Since returning to Division I-A status for football in 1996, Idaho has rekindled its rivalry with Washington State, eight miles (13 km) to the west in Pullman. The annual game, usually played at Martin Stadium in Pullman, was renewed in 1998 after just two meetings in two decades, and is referred to as the "Battle of the Palouse." The Cougars hold an immense advantage in the series (70-18-3 .786), but the Vandals did win back-to-back meetings in 1999-2000, following 14 straight Cougar victories from 1966-98. The last game played on the Idaho side of the border in this series was in 1966, a mudbath won by WSU. This game followed consecutive Idaho victories in 1964-65, which had been preceded by nine straight Cougar wins.[6] Two of the recent games played in Pullman (1999 & 2001) were designated as Idaho "home games" to help reach existing NCAA minimum attendance requirements. The 2004 game was a designated Idaho home game for revenue purposes.[7] The 2003 game was played in Seattle at Seahawks Stadium. The three games played in Pullman from 2005-07 were all WSU home games.

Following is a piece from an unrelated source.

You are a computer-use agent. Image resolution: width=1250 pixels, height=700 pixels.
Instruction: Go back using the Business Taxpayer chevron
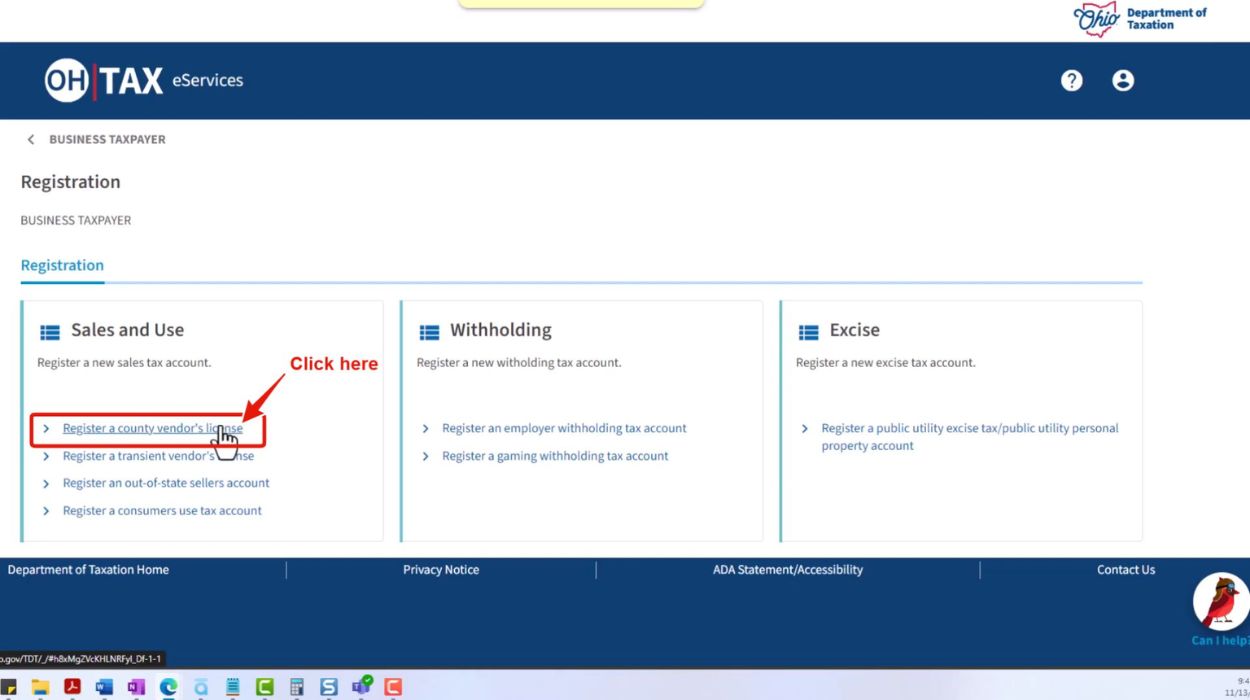(x=31, y=140)
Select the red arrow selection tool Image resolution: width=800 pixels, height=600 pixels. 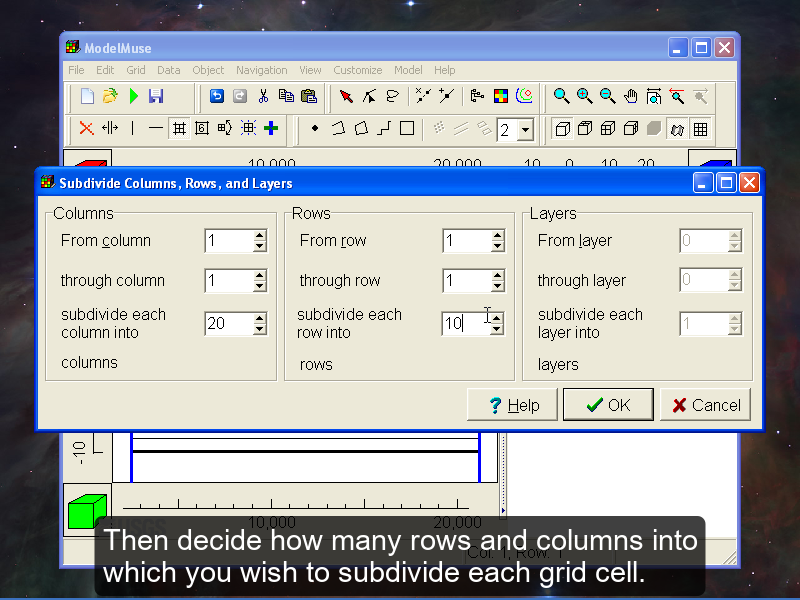(346, 97)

The last game in the series was played in 2007, a 45-28 WSU victory, their seventh straight over the Vandals. At the request of Vandals head coach Robb Akey, a former WSU assistant who became the Vandal head coach in 2007, the game will be played every four years rather than annually.

Boise State

Boise is 300 highway miles (480 km) south of Moscow, and many UI students are from the Treasure Valley (greater Boise area), the major population area of the state. Idaho has had a major in-state rivalry with Boise State since 1971; BSU joined the Big Sky in 1970 but the football teams did not meet that season. BSU & UI moved to Division I-AA in 1978 and to Division I-A in 1996, joining the Big West.

Since 2000, the Vandals' football team has a conference record of 16-47 (.254), compared to the Broncos' conference record of 65-4 (.942). During this time, the Vandals have not been competitive against BSU, losing 10 straight games by a combined margin of 453-160. Dominance in this rivalry has come in streaks, as the Vandals won 12 consecutive games over BSU from 1982-93, after the Broncos had dominated the previous decade.[8]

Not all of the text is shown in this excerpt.